* **选文节录**
在个体中,每个微生物栖息地都表现出独特的微生物种群模式。迄今为止,关于微生物组相关疾病的研究主要集中在器官特异性微生物组上。然而,器官间的微生物网络正逐渐成为生理功能和病理过程中的重要调节因子和治疗机会。
在正常情况下,人体维持动态平衡,各个身体部位的微生物可以通过直接相互作用或间接作用于系统循环中的炎性物质、细胞因子和代谢物来相互影响。在这其中,口腔和肠道是人体中两个最为重要的微生物栖息地,它们在微生物组相关疾病中起着关键的作用。
近年来,随着网络的发展和生活水平的提高,大众对心理健康产生了极大关注,同时精神类疾病也面临巨大挑战,患病率高、致残率高、治疗率低。许多患者无法获得及时有效的救治,导致病情日益严重。药物治疗只能暂时缓解症状,容易出现复发,甚至形成对药物的依赖,带来更加严重的后果。因此,对于人体微生物与精神健康之间的研究越来越多,尤其是以肠道菌群为研究靶点,探索和验证以肠道菌群为靶点治疗精神疾病的潜力。

* **数据摘录**
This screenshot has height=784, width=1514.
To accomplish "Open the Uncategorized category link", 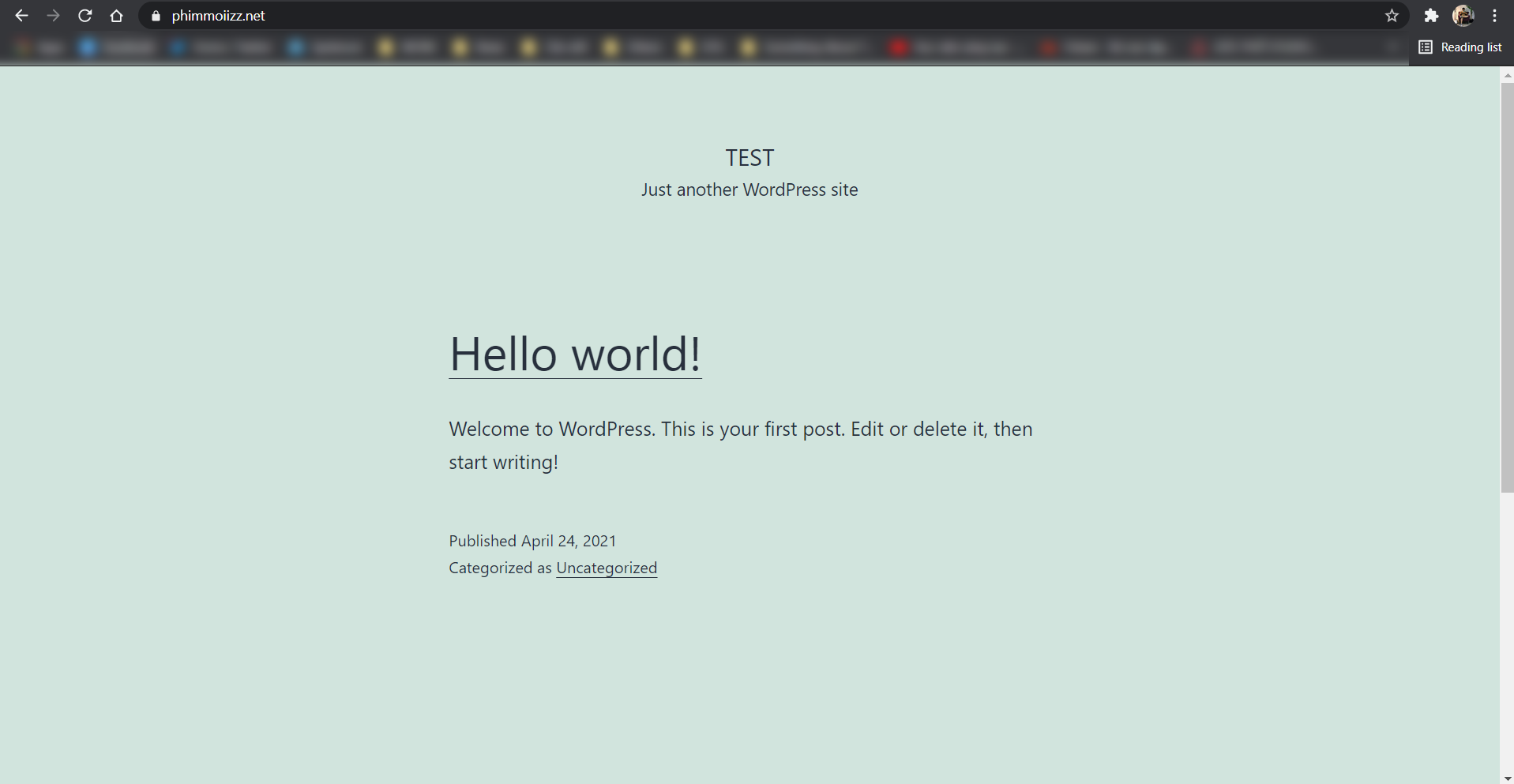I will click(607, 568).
--
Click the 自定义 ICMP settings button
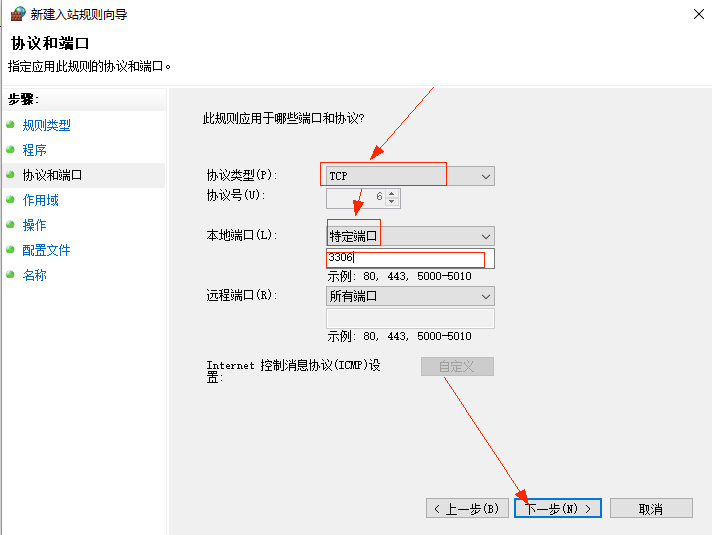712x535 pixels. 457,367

* **任务要求**
1. 关于人体微生物的选文指出,各身体部位的微生物可间接作用于系统循环中的哪些物质来相互影响?请全部列出。
2. 请修改关于人体微生物的选文:重写从“近年来,随着网络的发展和生活”到“群为靶点治疗精神疾病的潜力。”的这一段,并将其中的“精神类疾病”替换为“心理疾病”。
3. 请在关于人体微生物与精神健康的选文最后一句之后续写。

* **各题答案**
1. 炎性物质、细胞因子、代谢物

2.
近年来,随着网络的发展和生活水平的提高,大众对心理健康产生了极大关注,同时心理疾病也面临巨大挑战,患病率高、致残率高、治疗率低。许多患者无法获得及时有效的救治,导致病情日益严重。药物治疗只能暂时缓解症状,容易出现复发,甚至形成对药物的依赖,带来更加严重的后果。因此,对于人体微生物与精神健康之间的研究越来越多,尤其是以肠道菌群为研究靶点,探索和验证以肠道菌群为靶点治疗精神疾病的潜力。

3.
此外,大量高质量的研究证据以及实践检测发现,精神疾病往往与功能性胃肠病共存,并可能相互影响和形成负向循环,其共同的病理生理基础是“菌-肠-脑轴”的异常互动。例如,精神疾病患者通常会出现胃肠道症状,特别是腹疼痛、饱胀、恶心、反酸、消化不良和腹泻等,以至于他们会在消化内科或外科咨询就诊。反过来,功能性胃肠疾病患者则伴随着睡眠障碍、社交障碍、焦虑和抑郁等症状,他们将前往心理科寻求帮助。同时,研究也发现患有精神类疾病的人除了胃肠道症状外,常常还伴有口腔问题,如牙周病或口臭,而患有牙周炎或牙周病的人更容易出现认知或精神障碍。
目前,在功能性胃肠病、口腔疾病与精神疾病的临床诊疗中存在一些问题,医患双方对于其临床表现的认知和重视程度不高,对病理生理机制的理解不够全面,对干预方式的整体观念和综合视角不足,导致目前该类疾病的疗效不理想。急需让精神疾病患者和医务工作者了解这些相关联系,并在治疗过程中予以关注。
在讨论和传播关于脑肠轴与精神疾病相关的知识和科普的基础上,本文主要拓展了对于口-肠轴或口-肠-脑轴在精神健康障碍中的重要性的理解,尤其是探讨了基于口肠微生物群的联合治疗神经精神疾病的解决方案和预防措施等。
口腔是继肠道之后微生物组的第二大定植区。此外,它还是呼吸道和消化道的门户。口腔微生物群的改变可能导致或预示各种口腔和全身疾病。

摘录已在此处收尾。